Minkwe talks about pairs of particles. However we should forget all about particles and pairs of particles. Listen to Bell (1981) in "Bertlmann’s socks and the nature of reality", Chapter 16 of "Speakable and Unspeakable":
You might suspect that there is something specially peculiar about spin-1/2 particles. In fact there are many other ways of creating the troublesome correlations. So the following argument makes no reference to spin-1/2 particles, or any other particular particles.
Finally you might suspect that the very notion of particle, and particle orbit, freely used above in introducing the problem, has somehow led us astray. Indeed did not Einstein think that fields rather than particles are at the bottom of everything? So the following argument will not mention particles, nor indeed fields, nor any other particular picture of what goes on at the microscopic level. Nor will it involve any use of the words ‘quantum mechanical system’, which can have an unfortunate effect on the discussion. The difficulty is not created by any such picture or any such terminology. It is created by the predictions about the correlations in the visible outputs of certain conceivable experimental set-ups.
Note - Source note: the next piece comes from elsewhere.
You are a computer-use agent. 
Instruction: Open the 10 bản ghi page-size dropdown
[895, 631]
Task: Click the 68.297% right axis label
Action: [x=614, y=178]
Consider the general experimental set-up of Fig. 7. To avoid inessential details it is represented just as a long box of unspecified equipment, with three inputs and three outputs.
Here is the figure in question:
The text continues:
Consider the general experimental set-up of Fig. 7. To avoid inessential details it is represented just as a long box of unspecified equipment, with three inputs and three outputs. The outputs, above in the figure, can be three pieces of paper, each with either ‘yes’ or ‘no’ printed on it. The central input is just a ‘go’ signal which sets the experiment off at time t_1. Shortly after that the central output says ‘yes’ or ‘no’. We are only interested in the ‘yes’s, which confirm that everything has got off to a good start (e.g., there are no ‘particles’ going in the wrong directions, and so on). At time t_1 + T the other outputs appear, each with ‘yes’ or ‘no’ (depending for example on whether or not a signal has appeared on the ‘up’ side of a detecting screen behind a local Stern–Gerlach magnet). The apparatus then rests and recovers internally in preparation for a subsequent repetition of the experiment. But just before time t_1 + T, say at time t_1 + T – δ, signals a and b are injected at the two ends. (They might for example dictate that Stern–Gerlach magnets be rotated by angles a and b away from some standard position). We can arrange that cδ << L, where c is the velocity of light and L the length of the box; we would not then expect the signal at one end to have any influence on the output at the other, for lack of time, whatever hidden connections there might be between the two ends.
Sufficiently many repetitions of the experiment will allow tests of hypotheses about the joint conditional probability distribution
for results A and B at the two ends for given signals a and b.
Yablon asks: "where is the evidence"? Evidence can be of two kinds: experimental, theoretical.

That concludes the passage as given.